begin Entries shown

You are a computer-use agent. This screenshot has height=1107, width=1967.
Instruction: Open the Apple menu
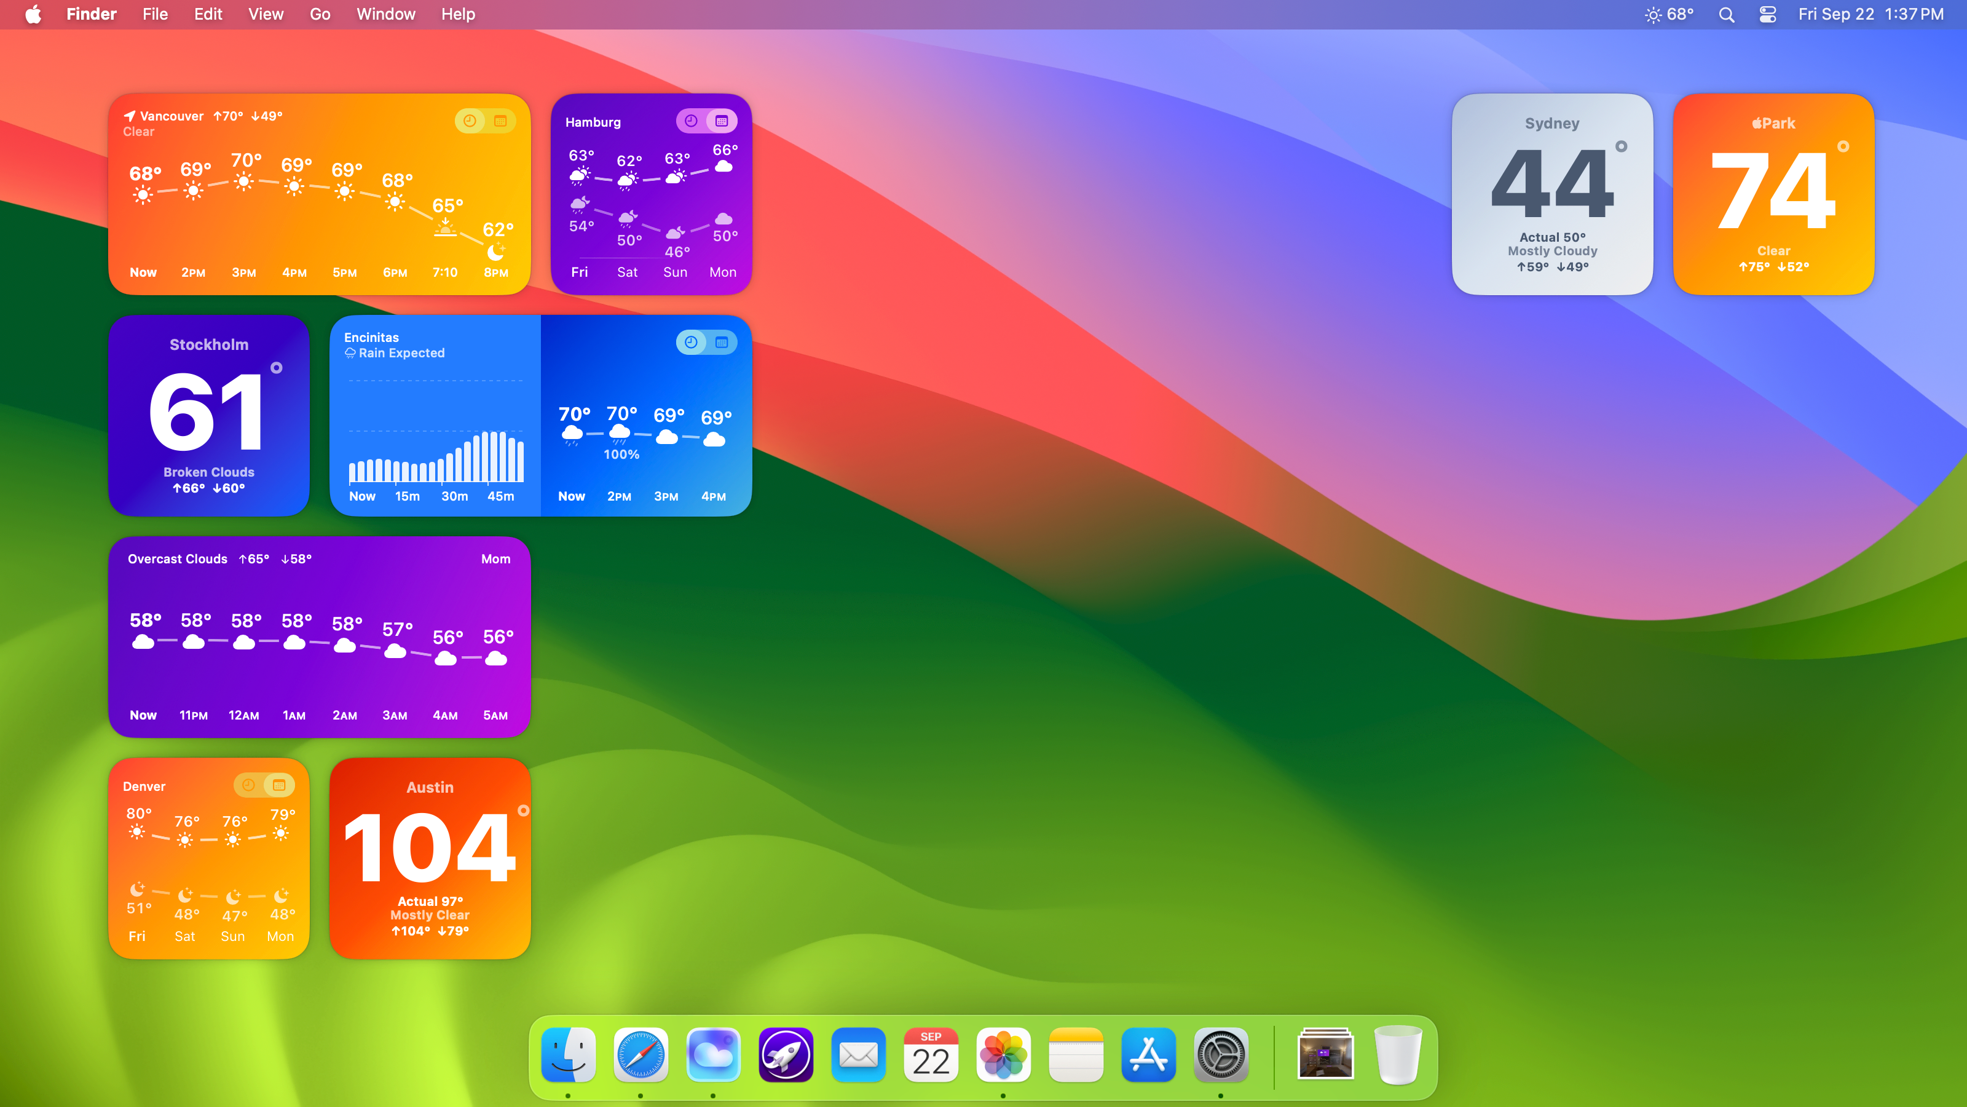click(x=33, y=15)
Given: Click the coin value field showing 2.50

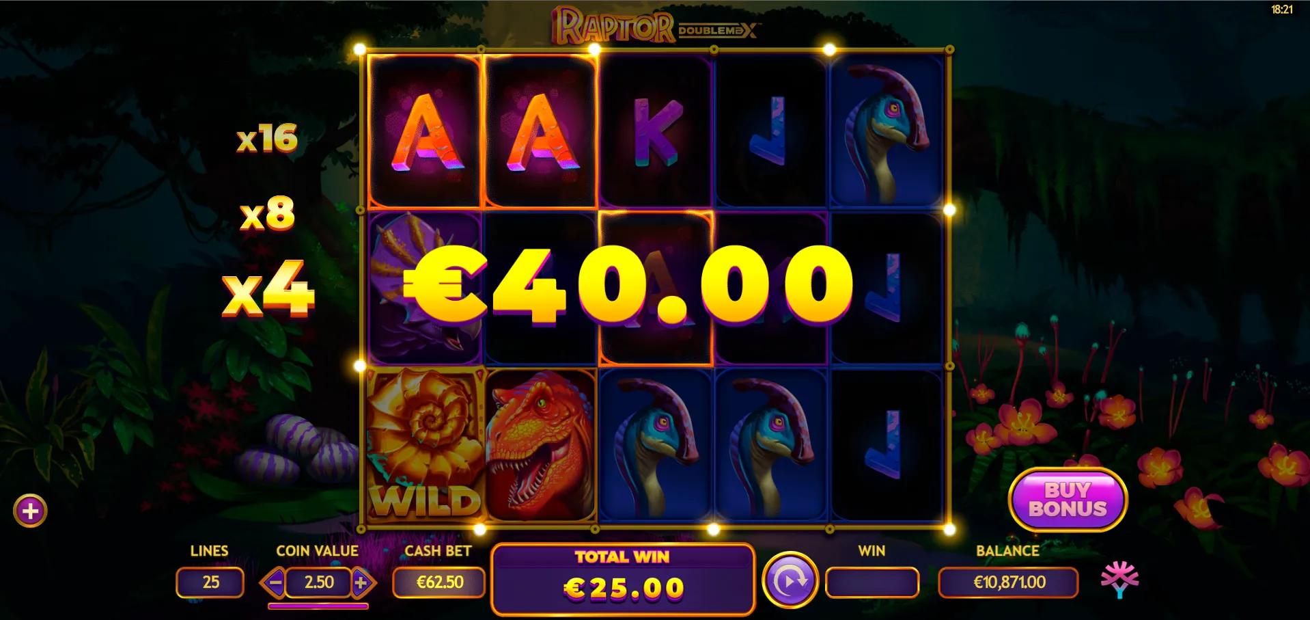Looking at the screenshot, I should [x=319, y=582].
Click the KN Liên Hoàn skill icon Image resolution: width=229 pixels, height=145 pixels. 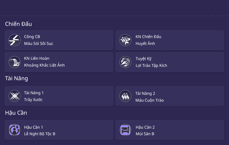click(x=14, y=62)
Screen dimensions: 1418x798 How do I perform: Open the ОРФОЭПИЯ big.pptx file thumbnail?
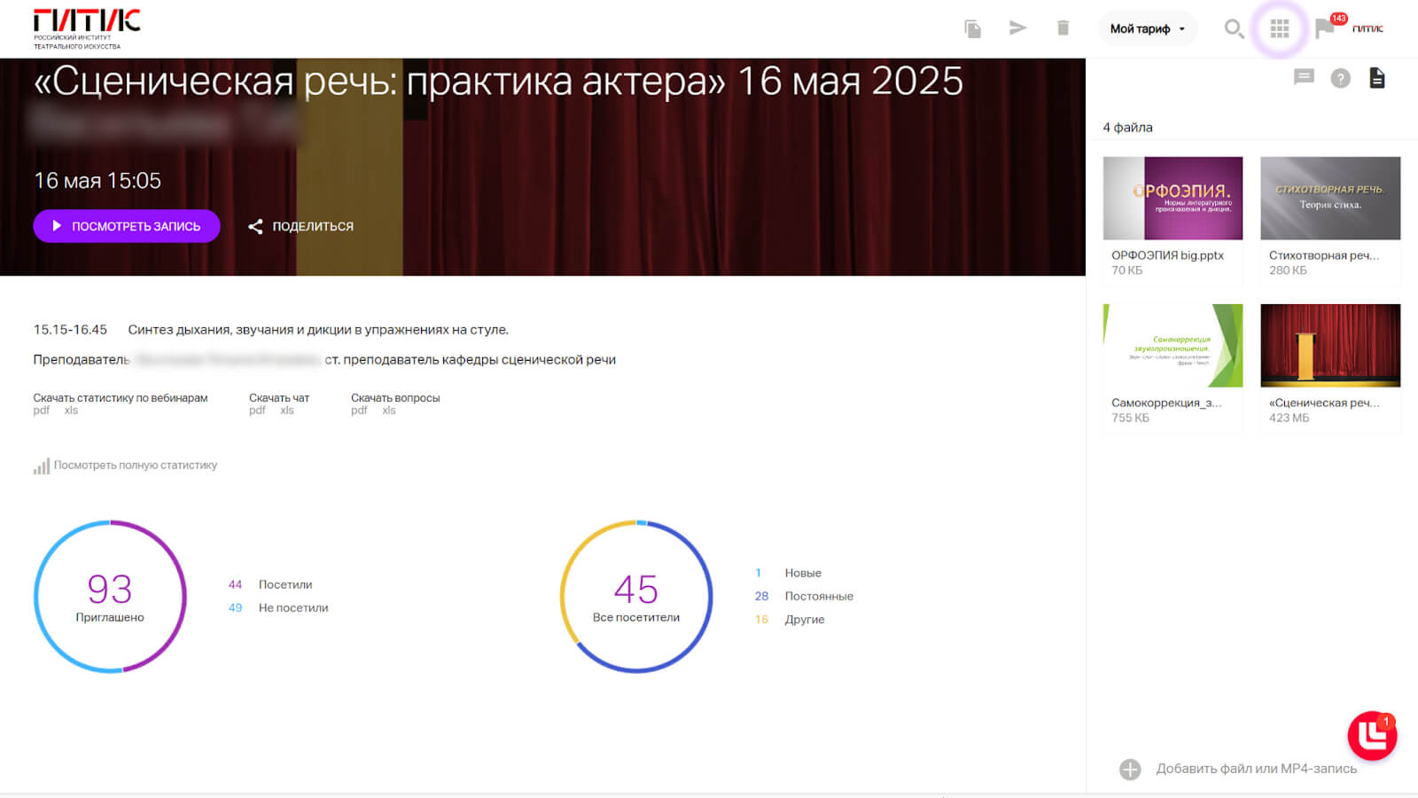(x=1172, y=199)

end Entries shown

_Set problem:_ Pull out each line of the records that contains the word "Open".

_Task answer:_
Instruction: Open the Apple menu
Screen dimensions: 1418x798 How do I perform: Open the ОРФОЭПИЯ big.pptx file thumbnail?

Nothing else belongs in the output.